Six Women Who Are Stepping Down From Their Higher Education Posts

Melissa Thomas-Hunt, vice provost for strategic initiatives in the Office for Inclusive Excellence at Vanderbilt University in Nashville, has announced she is stepping down from her role and has accepted the position of head of global diversity for Airbnb. As vice provost, she established the Office for Inclusive Excellence which forged ties across all schools and colleges at Vanderbilt. She also developed the Faculty IMPACT leadership development series, various gender-based initiatives, and monthly student roundtables. She was also a professor of management in the Owen Graduate School of Management and served as faculty director for Moore College.

Dr. Thomas-Hunt is a graduate of Princeton University where she majored in chemical engineering. She holds a Ph.D. from the Kellogg School of Management at Northwestern University.

Julie A. Hodge, a longtime faculty member at the University of Mary Washington in Fredericksburg, Virginia, has been conferred the title of associate professor emerita of theater. She has served on the faculty at the university for 23 years, teaching courses such as costume design, stage management, and scene painting. She has designed the scenery for 44 theatrical productions at the university, lighting for 23, and costumes for one. She has also served on various academic and student life committees at the university. Earlier in her career, she served as an assistant professor of theater at Knox College in Illinois.

Professor Hodge holds a bachelor of fine arts degree from Northern Kentucky University and a master of fine arts degree from Indiana University.

Dorothy Leland, chancellor of the University of California, Merced, has announced she will retire on August 15, 2019. Since her appointment in 2011, the university grew by more than 4,000 students, four new majors were added, and 134 new faculty members were hired. She also led a $1.3 billion initiative that doubled the size of the Merced campus and added new classrooms, laboratories, housing, and athletic facilities. Earlier in her career, she served seven years as president of Georgia College & State University.

Dr. Leland holds three degrees from Purdue University: a bachelor’s degree in English, a master’s degree in American studies, and a Ph.D. in philosophy.

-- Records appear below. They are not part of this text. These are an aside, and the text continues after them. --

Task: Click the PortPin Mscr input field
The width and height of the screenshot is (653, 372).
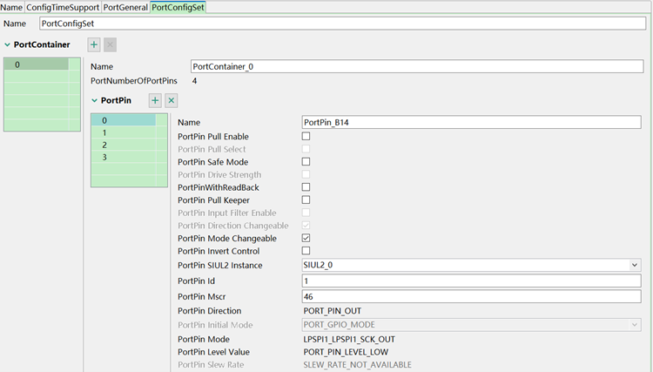Action: pos(470,296)
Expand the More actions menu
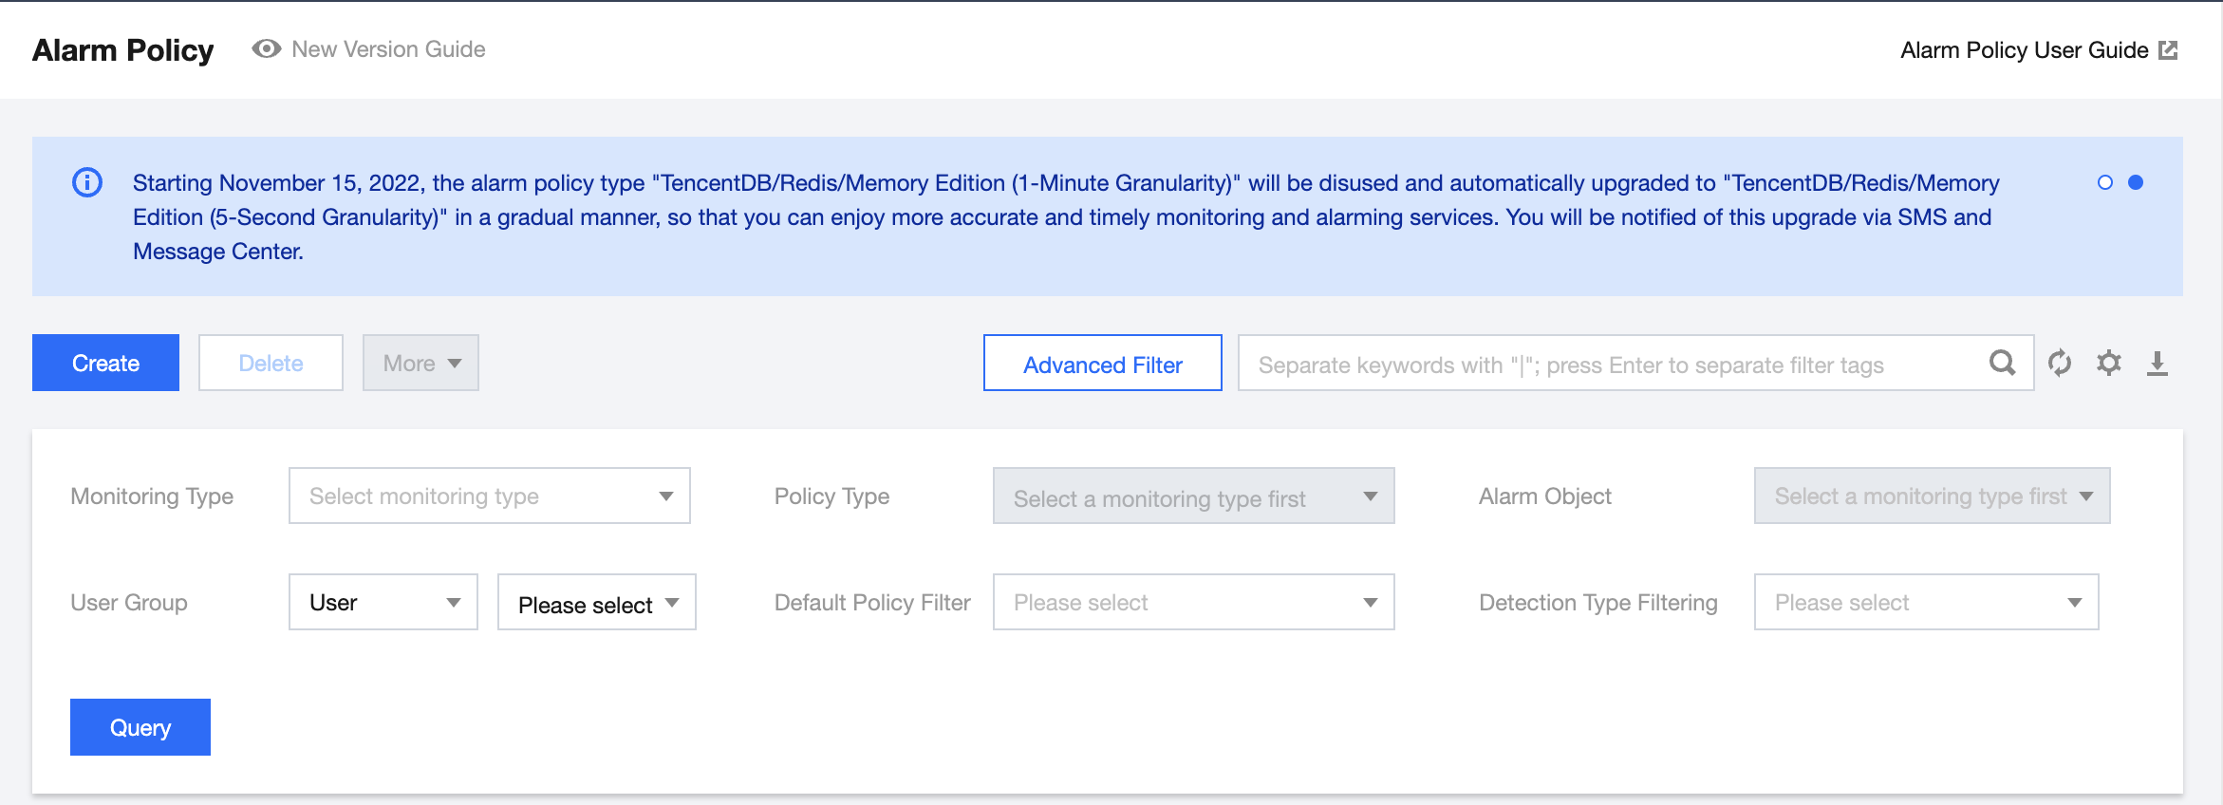 point(420,363)
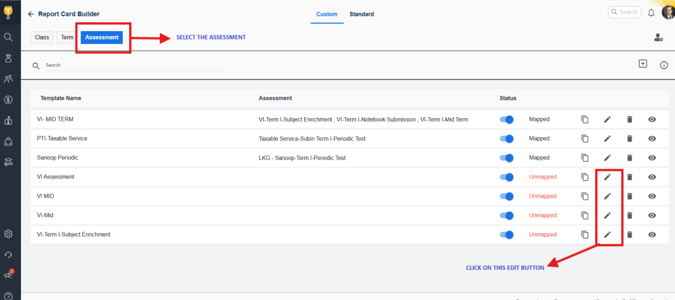The height and width of the screenshot is (300, 675).
Task: Toggle the status switch for VI MID
Action: [507, 196]
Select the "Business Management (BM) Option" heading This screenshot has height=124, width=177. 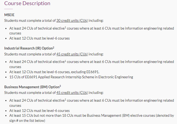[32, 87]
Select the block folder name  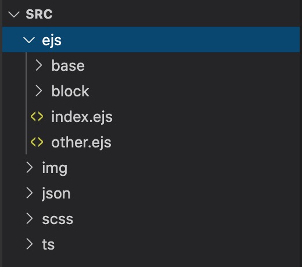click(70, 91)
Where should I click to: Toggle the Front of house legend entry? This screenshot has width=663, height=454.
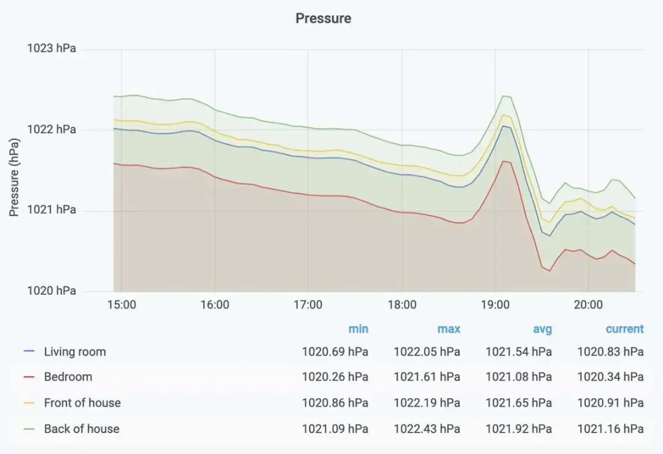tap(82, 402)
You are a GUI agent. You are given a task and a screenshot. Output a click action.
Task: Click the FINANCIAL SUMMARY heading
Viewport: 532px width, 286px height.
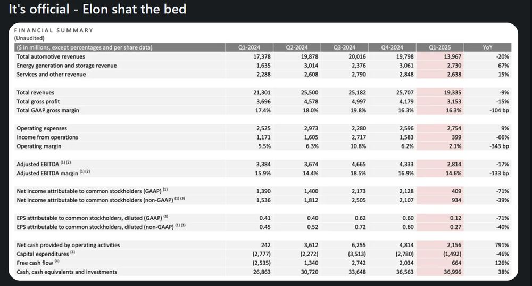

Melissa R. Hyatt, vice president for security at Johns Hopkins University in Baltimore, has announced she will step down from her role in higher education and become the next police chief of Baltimore County. She first joined Johns Hopkins in April 2018. Before that, she spent more than 20 years at the Baltimore Police Department, where she most recently served as colonel of homeland security and training.

Hyatt is a graduate of the University of Delaware where she majored in criminal justice. She holds a master’s degree in management from Johns Hopkins University.

Marie Lynn Miranda, the Howard R. Hughes provost at Rice University, has announced she will step down from her leadership role at the end of June 2019. During her four-year tenure as provost, Rice has hired 114 new tenured or tenured track faculty and promoted or tenured 86 others. The number of graduates students receiving major national awards grew by 64 percent between 2014 and 2018. Additionally, research funding for the university has grown substantially over the same time period. Earlier in her career, Dr. Miranda served on the Duke University faculty for 21 years and as dean of the School of Natural Resources and Environment at the University of Michigan for four years. She plans to take a sabbatical for the 2019-2020 school year, then return to her faculty position in Rice’s department of statistics.

Dr. Miranda is a summa cum laude and Phi Beta Kappa graduate of Duke University where she double-majored in mathematics and economics. She holds a master’s degree and Ph.D. both in economics from Harvard University.

Diane Cole Ahl, the Arthur J. ’55 and Barbara S. Rothkopf Professor of Art History at Lafayette College in Easton, Pennsylvania, has been conferred the title of professor emerita. She has served on the Lafayette faculty for 42 years. She was named an instructor in 1977 and was promoted to assistant professor in 1978, associate professor in 1983, and full professor in 1996. She was named the Charles A. Dana Professor in 1998 and the inaugural Rothkopf Professor in 2001. She is the author of Benozzo Gozzoli (Yale University Press, 1996).

Dr. Ahl is a graduate of Sarah Lawrence College in Bronxville, New York. She holds a Ph.D. in art history from the University of Virginia.